Ingolstadt (intv) Heute war der vierte Verhandlungstag im Prozess um die 12-jährige Franziska aus Möckenlohe, die im Februar vergangenen Jahres brutal missbraucht und getötet wurde. Vor dem Landgericht Ingolstadt haben unter anderem Polizeibeamte ausgesagt, die den 27-jährigen Stefan B. einen Tag nach der Tat festgenommen haben. Zuvor lieferten sie sich eine wilde Verfolgungsjagd. Der 27-Jährige war am 16. Februar vergangenen Jahres gegen 21 Uhr von Neuburg in Richtung Donauwörth unterwegs, als die Beamten auf das türkisfarbene Fahrzeug aufmerksam wurden. Als Stefan B. die Polizisten bemerkte, gab er Gas und beschleunigte auf 180 Stundenkilometer. Kurz nach Auchsesheim – einem Ortsteil von Donauwörth – hat der Verfolgte wohl seine aussichtslose Situation erkannt und ist stehen geblieben. Anschließend ist er mit erhobenen Händen aus dem Auto gestiegen und hat sich ergeben. Insgesamt waren vier Polizeistreifen an der Verhaftung beteiligt – die Beamten gaben heute bei ihrer Zeugenaussage an, dass Stefan B. ruhig und emotionslos gewirkt hat.
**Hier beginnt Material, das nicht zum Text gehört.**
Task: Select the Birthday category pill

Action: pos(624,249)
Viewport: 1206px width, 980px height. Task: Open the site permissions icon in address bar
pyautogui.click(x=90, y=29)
Auch während der Verhandlung zeigt der Angeklagte keine Regung, er sitzt in gekrümmter Haltung auf der Anklagebank und fährt sich ab und an durch die Haare. Ein Polizeibeamter konnte sich auch daran erinnern, dass der mutmaßliche Mörder bei der Festnahme gelächelt habe. Dieses Verhalten bestätigte auch Landgerichtsarzt Dr. Hubert Haderthauer, der den Angeklagten untersucht hatte. Auch er gab an, dass Stefan B. in einer vollkommen unpassenden Situation gegrinst hätte. Die Verhandlung wird am Mittwoch fortgesetzt.